ADR-072: Concept Matching Strategies and Configuration

Context

Concept similarity matching during ingestion currently uses hardcoded parameters and an exhaustive search strategy that will not scale. The system has evolved since initial implementation:

Current State (Hardcoded)

# api/api/lib/ingestion.py:336
matches = age_client.vector_search(
    embedding=embedding,
    threshold=0.85,  # ❌ Hardcoded
    top_k=5          # ❌ Hardcoded
)

Issues: 1. No pgvector: Full O(n) Python numpy scan on every concept match 2. Hardcoded threshold: 0.85 may not suit all use cases (research vs brainstorming) 3. Exhaustive search: Checks all concepts, ignores graph structure 4. Not configurable: Users can't tune for their corpus characteristics

New Capabilities Available

Since initial implementation, the platform now supports:

pgvector Extension - Can be added to PostgreSQL for native vector indexing
Degree Centrality Data - Graph structure reveals hub concepts
ADR-041 Configuration Pattern - Database-first configuration with hot-reload
ADR-071 Epsilon-Greedy Pattern - Proven degree-biased search strategies

Performance Bottleneck

With 10k+ concepts, ingestion slows dramatically: - Current: 100 concepts/chunk × 500ms search = 50 seconds/chunk - With pgvector: 100 concepts × 10ms = 1 second/chunk - 50x speedup potential

Search Strategy Insight

ADR-071 discovered that degree centrality bias improves both performance and quality for graph traversal. The same principle applies to concept matching:

High-degree concepts are: - More semantically stable (validated by many sources) - More likely canonical (referenced frequently) - Better deduplication targets (consolidation nodes)

Decision

Implement three-tier concept matching system with database-first configuration and pgvector indexing.

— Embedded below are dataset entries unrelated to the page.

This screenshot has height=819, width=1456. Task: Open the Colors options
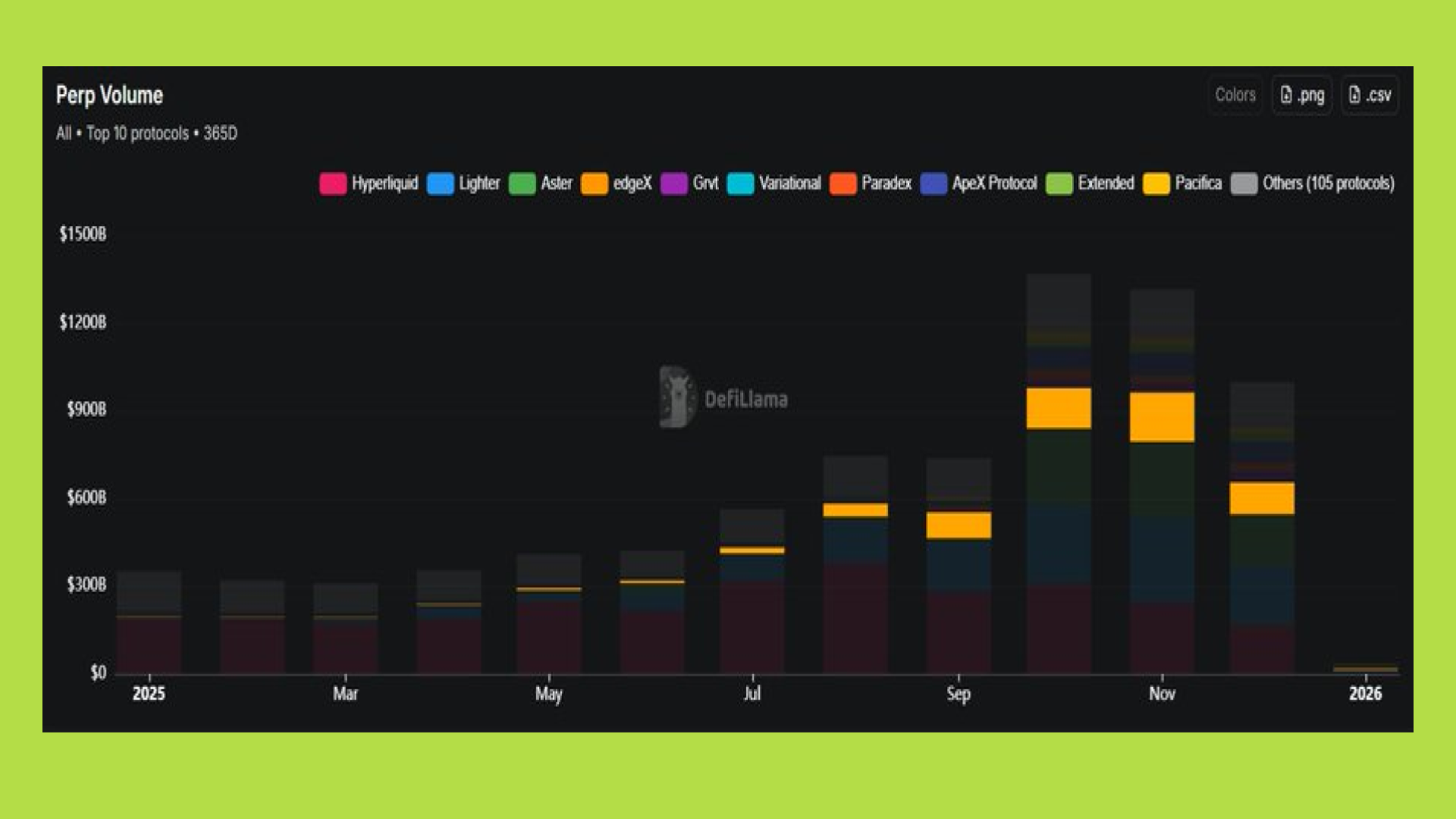click(1235, 95)
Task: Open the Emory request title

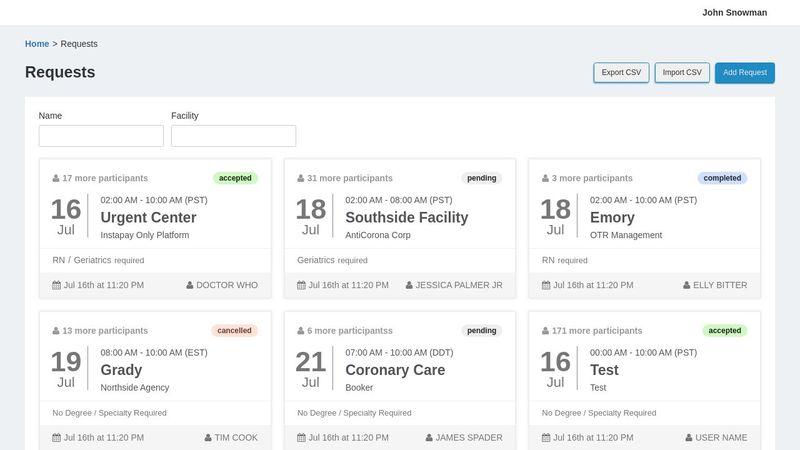Action: point(612,217)
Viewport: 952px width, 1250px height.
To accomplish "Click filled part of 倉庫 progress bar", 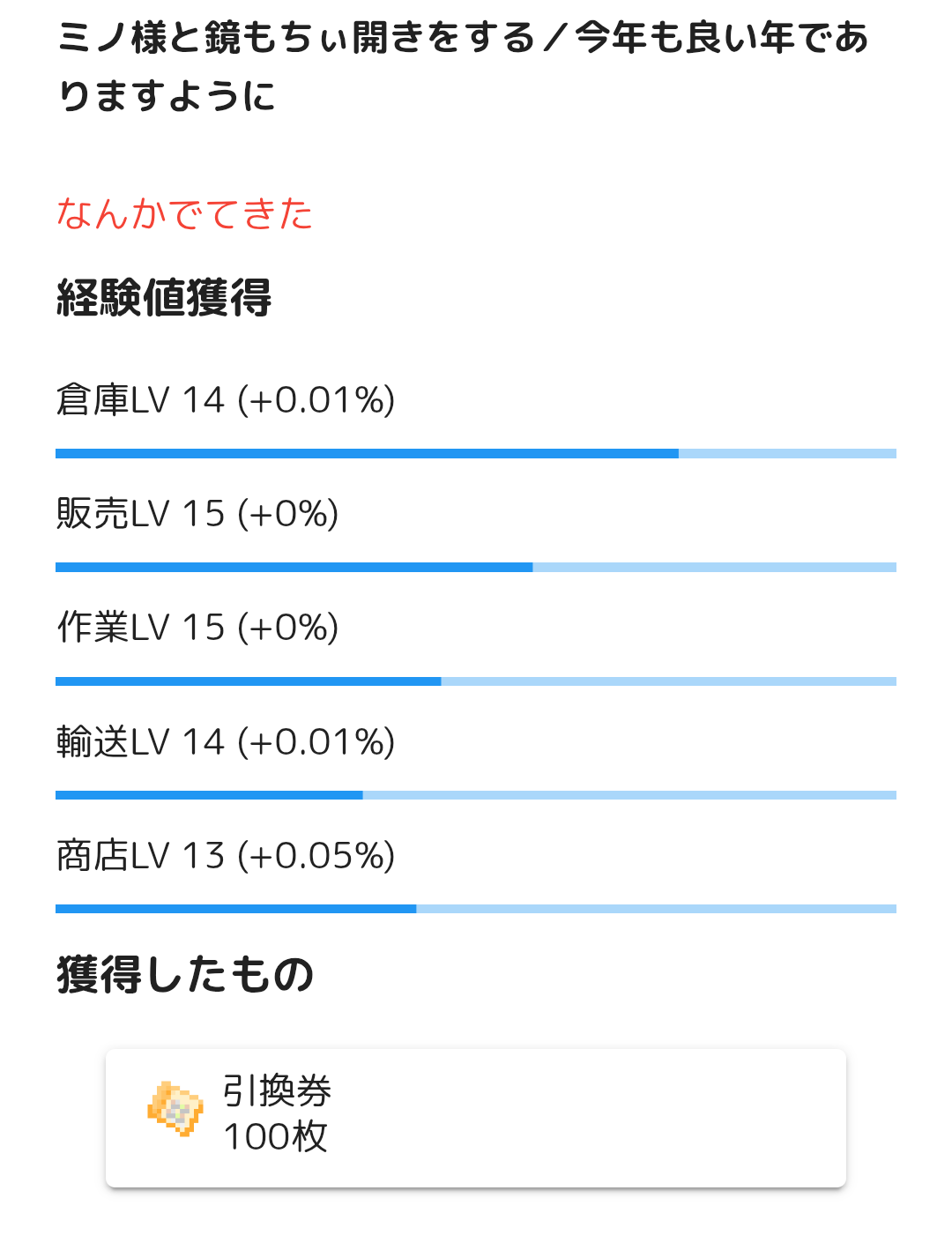I will (367, 454).
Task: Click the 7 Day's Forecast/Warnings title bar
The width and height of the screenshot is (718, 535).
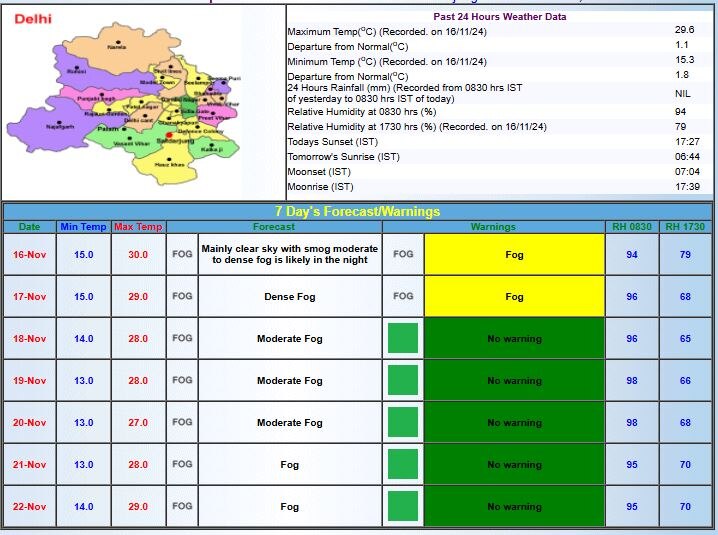Action: tap(358, 211)
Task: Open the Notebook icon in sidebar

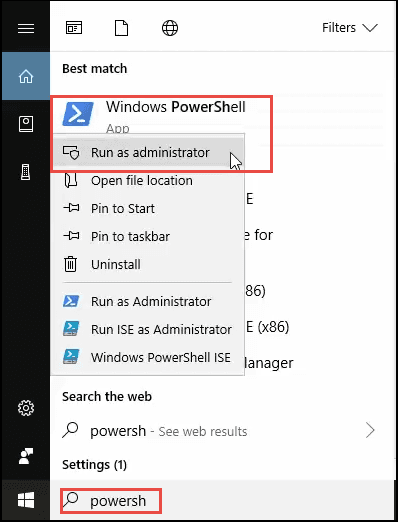Action: pyautogui.click(x=26, y=124)
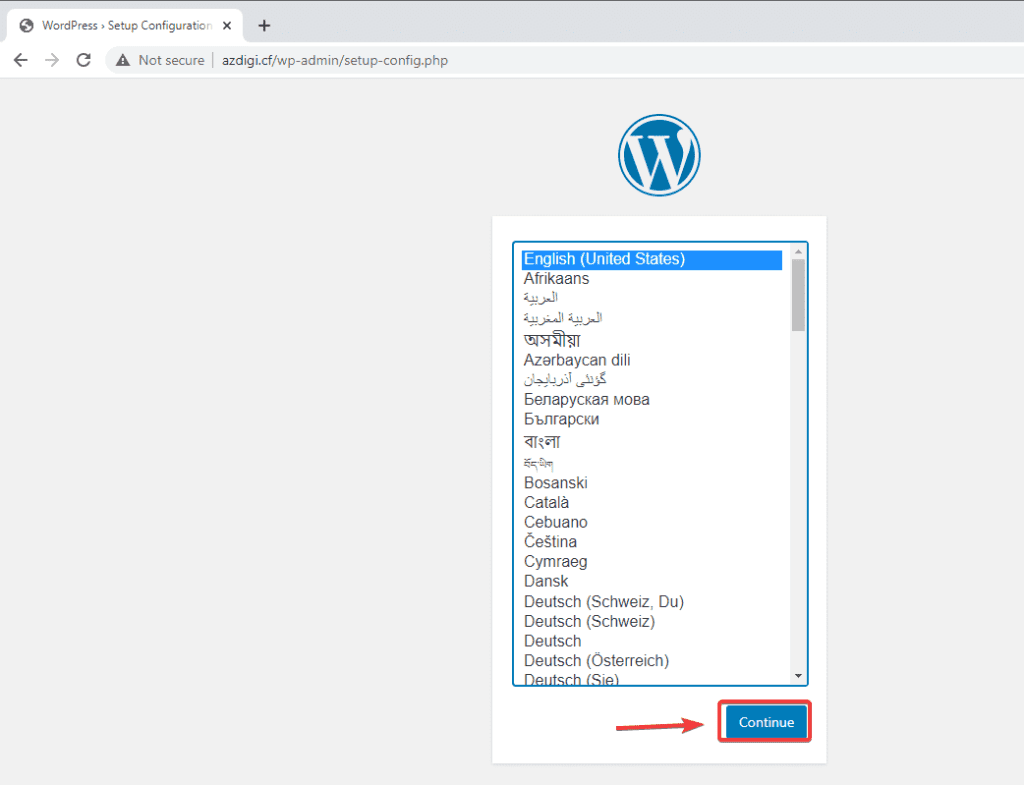Image resolution: width=1024 pixels, height=785 pixels.
Task: Click the browser back arrow
Action: 20,60
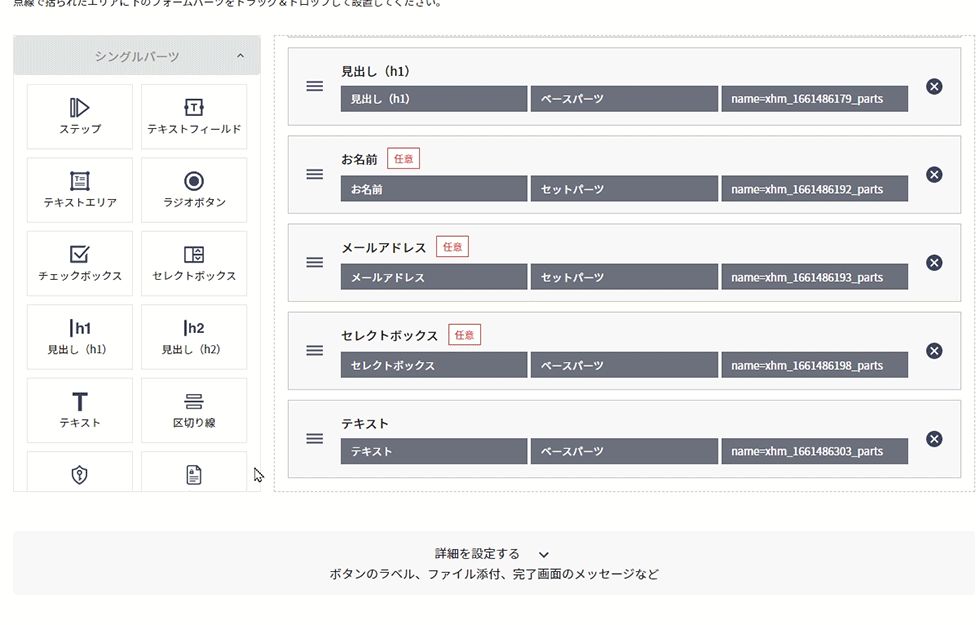This screenshot has width=980, height=625.
Task: Pick the h2 heading (見出し h2) part
Action: 194,337
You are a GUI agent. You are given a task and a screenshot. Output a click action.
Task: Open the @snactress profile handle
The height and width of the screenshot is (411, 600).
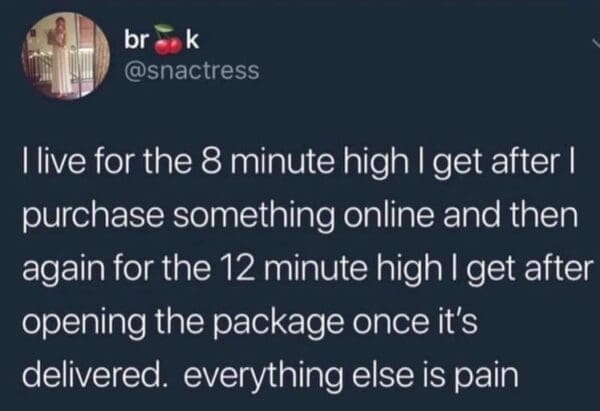coord(192,71)
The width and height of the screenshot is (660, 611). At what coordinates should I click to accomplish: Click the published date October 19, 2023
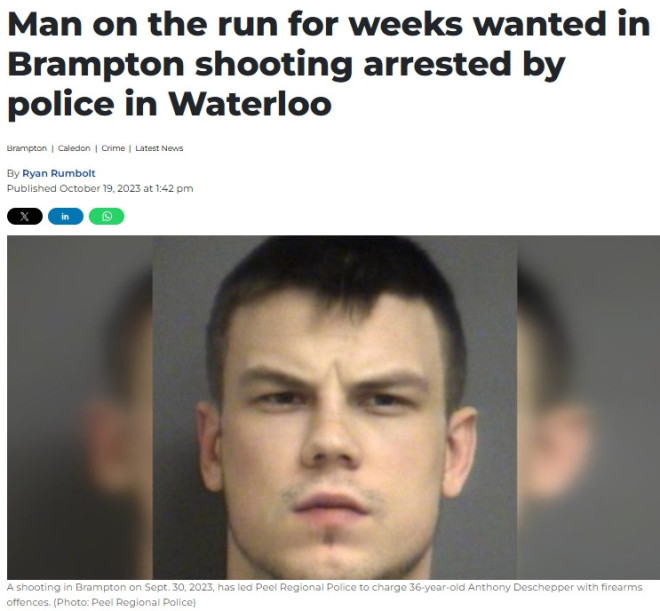coord(100,189)
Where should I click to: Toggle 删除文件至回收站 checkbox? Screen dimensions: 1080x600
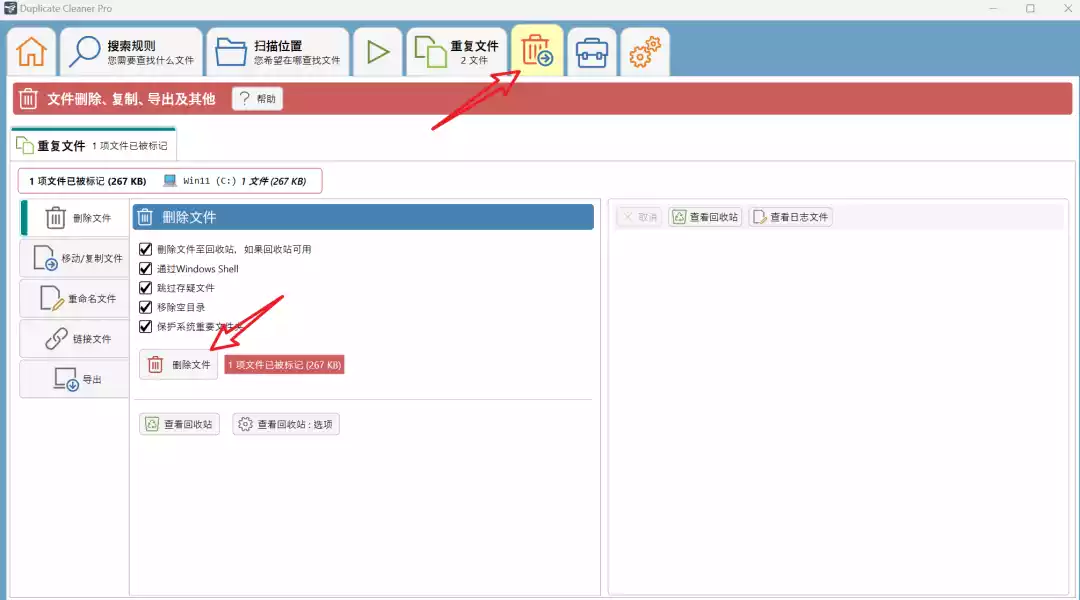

1. Database Configuration Schema

-- Migration: Add concept matching configuration
CREATE TABLE IF NOT EXISTS kg_api.concept_match_config (
    config_id SERIAL PRIMARY KEY,
    strategy VARCHAR(50) NOT NULL DEFAULT 'exhaustive',
        CHECK (strategy IN ('exhaustive', 'degree_biased', 'degree_only')),
    similarity_threshold FLOAT NOT NULL DEFAULT 0.85,
        CHECK (similarity_threshold >= 0.0 AND similarity_threshold <= 1.0),
    top_k INTEGER NOT NULL DEFAULT 5,
        CHECK (top_k >= 1 AND top_k <= 20),
    degree_percentile FLOAT NOT NULL DEFAULT 0.75,
        CHECK (degree_percentile >= 0.0 AND degree_percentile <= 1.0),
    evidence_weight FLOAT,
        CHECK (evidence_weight IS NULL OR (evidence_weight >= 0.0 AND evidence_weight <= 1.0)),
    description TEXT,
    is_active BOOLEAN NOT NULL DEFAULT TRUE,
    created_at TIMESTAMP WITH TIME ZONE DEFAULT NOW(),
    updated_at TIMESTAMP WITH TIME ZONE DEFAULT NOW()
);

-- Insert default configuration (exhaustive, current behavior)
INSERT INTO kg_api.concept_match_config (
    strategy,
    similarity_threshold,
    top_k,
    degree_percentile,
    evidence_weight,
    description,
    is_active
) VALUES (
    'exhaustive',
    0.85,
    5,
    0.75,
    NULL,
    'Default configuration: exhaustive search with 0.85 threshold',
    TRUE
);

2. Three Search Strategies

Following ADR-071 epsilon-greedy pattern:

Strategy	Description	Performance	Quality	Use Case
exhaustive	Search all concepts (current)	O(n) slow	Best	Default, small graphs (<10k)
degree_biased	80% high-degree + 20% random	2-3x faster	Good	Growing graphs, balanced
degree_only	Only high-degree concepts	Fastest	Conservative	Large mature graphs (>50k)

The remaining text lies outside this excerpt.